Depois de algum tempo, ela parou de implorar para que eu modificasse o tratamento e concluí que se conformara com a posição subalterna. Mas, inacreditável como possa parecer, e apesar da clareza com a qual eu lhe expusera minha filosofia de vida, acontecimentos posteriores provaram que ela nada entendeu, pois continuou exigindo de mim irrestrita atenção e amor, caprichos que eu não podia lhe conceder.

Com o passar dos anos, ela se envolveu cada vez mais comigo, enquanto eu, começando a fazer sucesso, me perdia na voluptuosidade das letras. Enfim, manipulado pelo súcubo, fui coagido a renunciar aos meus votos e me casar.

"Os amantes" (1928), por René Magritte (1898-1967)
"Os amantes" (1928), por René Magritte (1898-1967)

Nossa vida conjugal era rodrigueana: nada ela entendia, tudo criticava.

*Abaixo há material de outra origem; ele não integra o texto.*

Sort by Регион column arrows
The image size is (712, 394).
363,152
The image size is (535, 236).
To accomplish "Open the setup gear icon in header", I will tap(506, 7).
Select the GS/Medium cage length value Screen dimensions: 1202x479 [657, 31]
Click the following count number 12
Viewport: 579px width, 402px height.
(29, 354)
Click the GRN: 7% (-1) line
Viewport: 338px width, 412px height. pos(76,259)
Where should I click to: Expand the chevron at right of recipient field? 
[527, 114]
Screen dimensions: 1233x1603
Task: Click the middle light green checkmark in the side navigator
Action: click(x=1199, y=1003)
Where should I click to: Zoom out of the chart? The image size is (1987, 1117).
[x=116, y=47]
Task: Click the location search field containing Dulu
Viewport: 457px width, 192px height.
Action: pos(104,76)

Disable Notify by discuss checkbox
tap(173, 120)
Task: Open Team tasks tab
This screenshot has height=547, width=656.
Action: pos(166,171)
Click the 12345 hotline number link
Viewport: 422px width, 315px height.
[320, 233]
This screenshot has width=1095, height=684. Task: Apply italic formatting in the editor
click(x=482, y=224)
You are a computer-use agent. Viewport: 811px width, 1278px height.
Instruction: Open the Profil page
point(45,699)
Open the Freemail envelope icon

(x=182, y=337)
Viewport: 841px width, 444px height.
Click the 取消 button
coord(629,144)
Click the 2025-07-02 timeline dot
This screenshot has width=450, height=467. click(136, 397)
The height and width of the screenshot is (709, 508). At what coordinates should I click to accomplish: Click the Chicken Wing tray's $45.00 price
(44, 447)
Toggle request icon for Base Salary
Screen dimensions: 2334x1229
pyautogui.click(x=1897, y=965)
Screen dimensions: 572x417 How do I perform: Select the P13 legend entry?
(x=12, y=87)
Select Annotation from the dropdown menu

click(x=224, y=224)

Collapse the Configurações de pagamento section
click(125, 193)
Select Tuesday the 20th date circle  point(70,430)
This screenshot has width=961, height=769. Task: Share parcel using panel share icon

Meu trabalho, por exemplo, me absorvia por horas, mas eu pouco produzia, segundo ela. Escapava à sua mentalidade estreita a noção da seletividade, que eu escrevia muito para poder publicar pouco e melhor. O que ela queria ver impressos eram livros que eu escrevera e que não estavam à altura de minha reputação, obras menores! Nem com a alcunha que eu recebi, de escritor cuja fama aumenta a cada livro que não escreve, deixou ela de me pressionar a ganhar dinheiro.

Reparem, nobres senhores: estamos lidando com uma criatura que ousa mencionar dinheiro quando o assunto é Arte!

E nos poucos instantes em que eu saía de minha máquina de escrever e ia para a janela observar o movimento da rua, ela ainda assim me atormentava, achando que eu estava em alguma espécie de recreio.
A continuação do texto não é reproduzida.